## Description of the task
Here is a listing; work out how many of its lines contain the word "computer", and state only that number.

>>>>>

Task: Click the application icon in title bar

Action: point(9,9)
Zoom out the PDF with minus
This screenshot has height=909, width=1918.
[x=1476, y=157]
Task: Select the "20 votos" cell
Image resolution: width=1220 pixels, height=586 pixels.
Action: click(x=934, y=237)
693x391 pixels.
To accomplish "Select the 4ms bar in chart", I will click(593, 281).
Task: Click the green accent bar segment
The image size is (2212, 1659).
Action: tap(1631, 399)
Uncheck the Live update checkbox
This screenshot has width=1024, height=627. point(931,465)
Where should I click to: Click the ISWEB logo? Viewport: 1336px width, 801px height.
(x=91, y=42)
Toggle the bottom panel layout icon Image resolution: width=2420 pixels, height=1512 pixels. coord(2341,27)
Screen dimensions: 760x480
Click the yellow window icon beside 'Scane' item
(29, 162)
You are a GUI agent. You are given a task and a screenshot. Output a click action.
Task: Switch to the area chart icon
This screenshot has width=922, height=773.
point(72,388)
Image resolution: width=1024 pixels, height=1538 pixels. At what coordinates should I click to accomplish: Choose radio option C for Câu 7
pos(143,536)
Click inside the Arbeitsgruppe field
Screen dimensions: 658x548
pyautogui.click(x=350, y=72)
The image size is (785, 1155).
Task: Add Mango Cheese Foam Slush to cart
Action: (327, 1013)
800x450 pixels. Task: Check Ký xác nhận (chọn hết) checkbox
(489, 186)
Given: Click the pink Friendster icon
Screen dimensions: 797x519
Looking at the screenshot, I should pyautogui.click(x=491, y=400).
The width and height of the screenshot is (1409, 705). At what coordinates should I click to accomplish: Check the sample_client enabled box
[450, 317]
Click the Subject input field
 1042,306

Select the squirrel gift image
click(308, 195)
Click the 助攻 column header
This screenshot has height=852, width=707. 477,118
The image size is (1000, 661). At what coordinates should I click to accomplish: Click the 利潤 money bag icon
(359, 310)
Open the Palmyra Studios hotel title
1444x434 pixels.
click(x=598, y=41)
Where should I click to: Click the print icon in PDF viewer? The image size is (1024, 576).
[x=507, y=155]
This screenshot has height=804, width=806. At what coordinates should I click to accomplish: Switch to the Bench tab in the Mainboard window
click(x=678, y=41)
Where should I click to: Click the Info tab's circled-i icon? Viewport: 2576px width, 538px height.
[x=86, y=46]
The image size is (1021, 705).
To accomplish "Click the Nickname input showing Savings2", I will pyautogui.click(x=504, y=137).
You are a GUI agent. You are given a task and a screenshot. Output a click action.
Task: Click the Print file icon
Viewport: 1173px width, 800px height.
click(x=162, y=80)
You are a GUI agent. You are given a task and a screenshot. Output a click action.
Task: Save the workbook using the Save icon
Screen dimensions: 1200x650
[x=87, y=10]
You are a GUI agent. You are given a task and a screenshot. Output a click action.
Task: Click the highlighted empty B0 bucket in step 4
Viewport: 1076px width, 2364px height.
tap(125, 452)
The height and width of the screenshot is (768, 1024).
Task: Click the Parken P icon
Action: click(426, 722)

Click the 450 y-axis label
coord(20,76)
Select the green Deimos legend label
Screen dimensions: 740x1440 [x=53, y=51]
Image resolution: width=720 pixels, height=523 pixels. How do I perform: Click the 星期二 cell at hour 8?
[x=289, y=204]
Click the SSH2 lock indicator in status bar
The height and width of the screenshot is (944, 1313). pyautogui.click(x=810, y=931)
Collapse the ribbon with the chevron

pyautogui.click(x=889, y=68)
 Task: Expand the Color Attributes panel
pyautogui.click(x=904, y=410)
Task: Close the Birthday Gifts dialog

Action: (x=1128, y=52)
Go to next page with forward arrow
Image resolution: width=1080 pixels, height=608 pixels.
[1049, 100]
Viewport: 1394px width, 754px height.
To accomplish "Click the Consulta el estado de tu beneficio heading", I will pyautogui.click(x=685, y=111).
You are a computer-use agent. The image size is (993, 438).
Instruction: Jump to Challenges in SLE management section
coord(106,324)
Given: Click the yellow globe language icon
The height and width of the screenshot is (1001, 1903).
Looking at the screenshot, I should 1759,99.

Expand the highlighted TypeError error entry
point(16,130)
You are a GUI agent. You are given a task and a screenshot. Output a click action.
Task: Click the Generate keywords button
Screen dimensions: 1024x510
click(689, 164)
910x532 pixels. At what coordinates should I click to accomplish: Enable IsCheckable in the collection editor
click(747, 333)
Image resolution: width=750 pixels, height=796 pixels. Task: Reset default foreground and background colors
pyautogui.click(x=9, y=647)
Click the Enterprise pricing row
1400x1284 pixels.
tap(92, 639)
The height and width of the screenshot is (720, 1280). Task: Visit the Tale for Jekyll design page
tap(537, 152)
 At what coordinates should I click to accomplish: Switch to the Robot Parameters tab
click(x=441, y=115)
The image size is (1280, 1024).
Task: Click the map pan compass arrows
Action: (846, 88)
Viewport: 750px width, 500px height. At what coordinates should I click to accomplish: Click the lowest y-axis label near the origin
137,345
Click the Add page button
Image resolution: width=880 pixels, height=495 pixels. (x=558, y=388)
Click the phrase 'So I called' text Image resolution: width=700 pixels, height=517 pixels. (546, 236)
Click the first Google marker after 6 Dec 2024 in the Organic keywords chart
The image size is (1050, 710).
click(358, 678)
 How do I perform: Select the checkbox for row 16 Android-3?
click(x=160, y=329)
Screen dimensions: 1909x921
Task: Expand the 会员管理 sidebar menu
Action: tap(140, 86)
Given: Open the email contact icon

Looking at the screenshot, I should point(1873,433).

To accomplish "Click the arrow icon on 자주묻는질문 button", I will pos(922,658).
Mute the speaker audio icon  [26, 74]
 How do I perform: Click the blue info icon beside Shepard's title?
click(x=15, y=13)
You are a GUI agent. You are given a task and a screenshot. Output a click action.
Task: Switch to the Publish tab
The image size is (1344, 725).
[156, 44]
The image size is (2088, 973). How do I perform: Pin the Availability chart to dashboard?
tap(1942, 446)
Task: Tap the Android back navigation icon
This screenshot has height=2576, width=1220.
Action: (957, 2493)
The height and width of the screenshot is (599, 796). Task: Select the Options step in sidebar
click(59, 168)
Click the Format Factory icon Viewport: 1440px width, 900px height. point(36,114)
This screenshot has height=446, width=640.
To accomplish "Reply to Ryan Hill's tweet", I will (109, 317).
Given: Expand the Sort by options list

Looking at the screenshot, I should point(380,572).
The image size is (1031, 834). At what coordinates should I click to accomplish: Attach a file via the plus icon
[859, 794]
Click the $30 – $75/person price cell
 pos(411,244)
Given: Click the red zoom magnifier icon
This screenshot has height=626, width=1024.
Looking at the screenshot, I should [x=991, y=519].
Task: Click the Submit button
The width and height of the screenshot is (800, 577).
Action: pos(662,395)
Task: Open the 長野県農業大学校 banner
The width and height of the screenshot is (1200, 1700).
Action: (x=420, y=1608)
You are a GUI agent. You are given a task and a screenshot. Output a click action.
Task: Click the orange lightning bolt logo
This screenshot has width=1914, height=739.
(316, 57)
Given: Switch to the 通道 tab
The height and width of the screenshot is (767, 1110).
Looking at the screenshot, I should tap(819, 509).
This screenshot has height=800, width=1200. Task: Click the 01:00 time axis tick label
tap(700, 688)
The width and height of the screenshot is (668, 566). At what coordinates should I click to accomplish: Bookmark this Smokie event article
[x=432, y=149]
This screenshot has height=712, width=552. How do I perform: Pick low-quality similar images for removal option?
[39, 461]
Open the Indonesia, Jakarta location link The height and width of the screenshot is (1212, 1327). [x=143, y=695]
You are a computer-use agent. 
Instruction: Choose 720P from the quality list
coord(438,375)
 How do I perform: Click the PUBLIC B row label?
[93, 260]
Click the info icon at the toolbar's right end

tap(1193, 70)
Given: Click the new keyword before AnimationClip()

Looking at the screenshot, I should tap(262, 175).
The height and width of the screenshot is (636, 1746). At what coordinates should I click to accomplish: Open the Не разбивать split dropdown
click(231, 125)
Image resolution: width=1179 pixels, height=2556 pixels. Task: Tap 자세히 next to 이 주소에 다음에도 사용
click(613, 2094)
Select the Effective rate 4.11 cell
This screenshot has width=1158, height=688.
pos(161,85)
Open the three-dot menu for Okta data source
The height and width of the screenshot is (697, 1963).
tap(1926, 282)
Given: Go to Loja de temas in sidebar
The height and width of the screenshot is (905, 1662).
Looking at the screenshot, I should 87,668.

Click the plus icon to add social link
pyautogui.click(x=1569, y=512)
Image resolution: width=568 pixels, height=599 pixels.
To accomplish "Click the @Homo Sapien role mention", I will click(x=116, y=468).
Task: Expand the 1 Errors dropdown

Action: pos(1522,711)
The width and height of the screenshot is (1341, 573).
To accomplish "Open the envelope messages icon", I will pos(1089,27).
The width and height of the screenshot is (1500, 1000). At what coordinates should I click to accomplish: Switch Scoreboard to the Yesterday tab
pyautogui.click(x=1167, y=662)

<<<<<

## Solution to this exercise
2